══ PROVIDED DATA ══
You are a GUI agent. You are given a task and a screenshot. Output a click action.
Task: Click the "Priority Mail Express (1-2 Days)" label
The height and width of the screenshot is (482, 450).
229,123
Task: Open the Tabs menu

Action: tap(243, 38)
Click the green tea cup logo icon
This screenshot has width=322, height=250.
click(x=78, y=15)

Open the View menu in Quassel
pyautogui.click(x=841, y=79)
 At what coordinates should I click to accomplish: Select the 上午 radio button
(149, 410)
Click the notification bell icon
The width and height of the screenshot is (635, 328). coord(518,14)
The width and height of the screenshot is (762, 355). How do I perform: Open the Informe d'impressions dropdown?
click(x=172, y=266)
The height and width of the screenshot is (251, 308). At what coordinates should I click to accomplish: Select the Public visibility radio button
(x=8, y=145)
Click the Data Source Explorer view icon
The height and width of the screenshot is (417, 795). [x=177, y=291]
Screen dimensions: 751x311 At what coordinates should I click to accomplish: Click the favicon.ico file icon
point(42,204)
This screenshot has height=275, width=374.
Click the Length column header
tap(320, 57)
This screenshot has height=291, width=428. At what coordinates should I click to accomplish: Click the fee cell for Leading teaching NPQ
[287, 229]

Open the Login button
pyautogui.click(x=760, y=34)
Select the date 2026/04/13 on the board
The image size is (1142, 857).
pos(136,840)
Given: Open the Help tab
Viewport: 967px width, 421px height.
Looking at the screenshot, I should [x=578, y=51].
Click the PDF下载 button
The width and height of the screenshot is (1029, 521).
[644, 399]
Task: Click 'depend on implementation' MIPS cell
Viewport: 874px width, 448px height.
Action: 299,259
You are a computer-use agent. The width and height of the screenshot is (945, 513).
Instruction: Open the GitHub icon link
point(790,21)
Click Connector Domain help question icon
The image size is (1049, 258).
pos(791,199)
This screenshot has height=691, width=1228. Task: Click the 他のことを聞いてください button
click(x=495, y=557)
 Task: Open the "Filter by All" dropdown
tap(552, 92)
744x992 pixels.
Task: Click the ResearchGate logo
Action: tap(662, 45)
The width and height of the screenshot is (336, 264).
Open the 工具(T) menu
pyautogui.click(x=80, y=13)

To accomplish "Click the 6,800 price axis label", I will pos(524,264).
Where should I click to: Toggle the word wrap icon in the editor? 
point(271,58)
═══
* [EXERCISE DIRECTIONS]: Repeat all of the items above line for line, without changing anything.

* [OUTPUT FOR THIS EXERCISE]:
You are a GUI agent. You are given a task and a screenshot. Output a click action.
Task: Click the "Priority Mail Express (1-2 Days)" label
The height and width of the screenshot is (482, 450).
229,123
Task: Open the Tabs menu

Action: tap(243, 38)
Click the green tea cup logo icon
This screenshot has width=322, height=250.
click(x=78, y=15)

Open the View menu in Quassel
pyautogui.click(x=841, y=79)
 At what coordinates should I click to accomplish: Select the 上午 radio button
(149, 410)
Click the notification bell icon
The width and height of the screenshot is (635, 328). coord(518,14)
The width and height of the screenshot is (762, 355). How do I perform: Open the Informe d'impressions dropdown?
click(x=172, y=266)
The height and width of the screenshot is (251, 308). At what coordinates should I click to accomplish: Select the Public visibility radio button
(x=8, y=145)
Click the Data Source Explorer view icon
The height and width of the screenshot is (417, 795). [x=177, y=291]
Screen dimensions: 751x311 At what coordinates should I click to accomplish: Click the favicon.ico file icon
point(42,204)
This screenshot has height=275, width=374.
Click the Length column header
tap(320, 57)
This screenshot has height=291, width=428. At what coordinates should I click to accomplish: Click the fee cell for Leading teaching NPQ
[287, 229]

Open the Login button
pyautogui.click(x=760, y=34)
Select the date 2026/04/13 on the board
The image size is (1142, 857).
pos(136,840)
Given: Open the Help tab
Viewport: 967px width, 421px height.
Looking at the screenshot, I should [x=578, y=51].
Click the PDF下载 button
The width and height of the screenshot is (1029, 521).
[644, 399]
Task: Click 'depend on implementation' MIPS cell
Viewport: 874px width, 448px height.
Action: 299,259
You are a computer-use agent. The width and height of the screenshot is (945, 513).
Instruction: Open the GitHub icon link
point(790,21)
Click Connector Domain help question icon
The image size is (1049, 258).
pos(791,199)
This screenshot has height=691, width=1228. Task: Click the 他のことを聞いてください button
click(x=495, y=557)
 Task: Open the "Filter by All" dropdown
tap(552, 92)
744x992 pixels.
Task: Click the ResearchGate logo
Action: tap(662, 45)
The width and height of the screenshot is (336, 264).
Open the 工具(T) menu
pyautogui.click(x=80, y=13)

To accomplish "Click the 6,800 price axis label", I will pos(524,264).
Where should I click to: Toggle the word wrap icon in the editor? 
point(271,58)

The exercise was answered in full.